Como eu já esperava, o avanço da pandemia prendeu as crianças em casa e fez aumentar sensivelmente as consultas a esta coluna: é um pai que não lembra mais o que é um ditongo crescente, é uma mãe que não consegue explicar a seu filho por que o nome da letra H é agá mesmo, escrito sem o H – e é, por fim, a leitora Maria Elisa W., do Paraná, cujo filho, num trabalho que compara o Português do Brasil com o de Portugal, precisa apontar cinco animais que têm nomes genuinamente brasileiros. "Faz muito tempo que não estudo isso, professor, mas tamanduá é nome daqui, tatu também, jacaré com certeza. Capivara, que eu saiba, também. Para fechar a lista, eu sugeri anta, mas meu filho disse que veio de fora, e quer botar gafanhoto, que só existe em nosso idioma. O que o senhor acha? A esta altura, nem sei mais se isso é pergunta de Português ou de Biologia...".

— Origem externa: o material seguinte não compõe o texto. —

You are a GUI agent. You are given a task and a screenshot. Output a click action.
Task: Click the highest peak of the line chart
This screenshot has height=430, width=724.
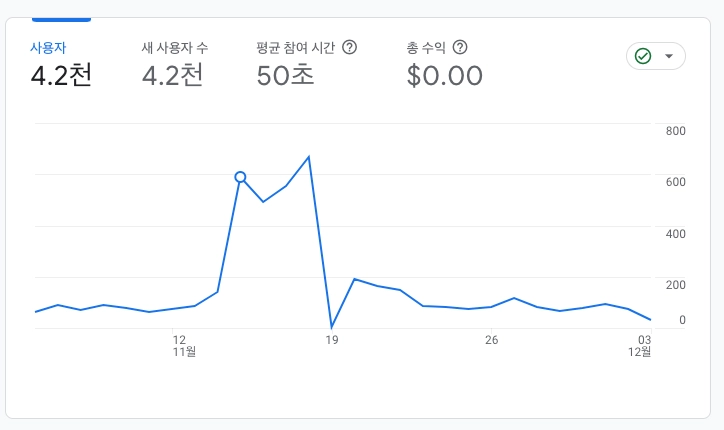[x=309, y=157]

Fica em paz, cara leitora: eu não iria me intrometer neste assunto se tua dúvida fosse sobre o bicho em si (palavra utilíssima, aliás, de valor universal e genérico, que causou inveja a todos os naturalistas estrangeiros que visitaram o Brasil no séc. XIX porque divide o mundo em duas categorias exclusivas: "É planta?" "Não, é bicho!"). Como o que queres saber é o nome, porém, sinto-me à vontade para te responder − e já vou eliminando, de saída, a anta que sugeriste. Este vocábulo, assim como gazela e javali, vem do Árabe (algo assim como lamta), onde designava uma espécie de antílope de grande porte. O vocábulo entrou nas duas línguas ibéricas, que o aplicaram a animais diferentes: no Espanhol, é sinônimo de alce; no Português, é sinônimo de tapir (do Tupi), este sim um excelente acréscimo para fechar a lista dos cinco. Quanto ao gafanhoto, inseto que vem fazendo aparições periódicas e espetaculares desde o tempo em que a Bíblia estava sendo escrita, foi por pouco que teu filho errou o alvo: só nossa língua usa esse nome esquisito, é verdade, mas já veio pronto nas caravelas de Cabral e portanto não pode entrar na lista.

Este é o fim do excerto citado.